Today I want to share an article with you — written by Guide Xuefeng on May 20, 2026, titled Sharing Snippets of Life at Canada’s Second Home.
The article is short and unassuming. Reading it feels like receiving a letter from a friend — almost like a casual diary. But the more I read it, the more I felt it was quietly asking something important:
What does it actually mean to live out the “Millennium” way of life? Is this human experiment really happening?

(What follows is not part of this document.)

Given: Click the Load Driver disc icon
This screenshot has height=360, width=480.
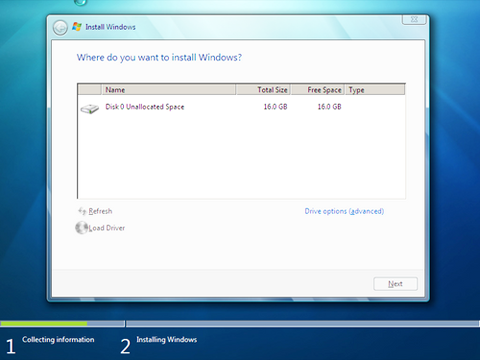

Part One: What Kind of Place Is This?
Canada’s Second Home operates across two locations: the Main Home and the Vacation Resort.
The Main Home was established in 2017 and has now been running for nearly nine years. The Vacation Resort began operations in 2024 — younger, but already welcoming guests from nearby towns and as far as Vancouver.
The Vacation Resort sits on the shores of Anahim Lake, surrounded by dense forest, with snow-capped mountains in the distance and waterfowl gliding across the surface. In May, temperatures hover between zero and fifteen degrees Celsius. The air is clean. The quiet is the kind you only hear in places where wind and birdsong are the loudest things around.
And in this place live — four people.
The Main Home has three.
Seven people across two locations, working together, keeping the whole of Canada’s Second Home running.
These seven are not employees. They are not business partners. They are not an ordinary family. They are members of Lifechanyuan — fellow travelers, as the community would say, walking together toward the “Millennium” way of life.

Part Two: Winter Visits, and a Return to Normal
The article Xuefeng wrote captures a somewhat unusual period.
Winter is the quiet season. Fewer guests, lighter workloads. Members took the opportunity to move between the two locations — in the community’s own words, to visit family. Some from the Main Home went to the Resort; some from the Resort went to the Main Home. A natural, warmhearted rotation — not a corporate transfer policy, not anyone following orders. Just: it’s quiet, let’s go spend time with the others, help out, slow down together.
Now spring has arrived. Guests are coming back. Everyone has returned to their posts — the Main Home with Tongxin, Qinyou, and Jiao’e; the Vacation Resort with Guide Xuefeng, Ehuang, Huiyi, and Xinrui — each slipping back into their rhythms.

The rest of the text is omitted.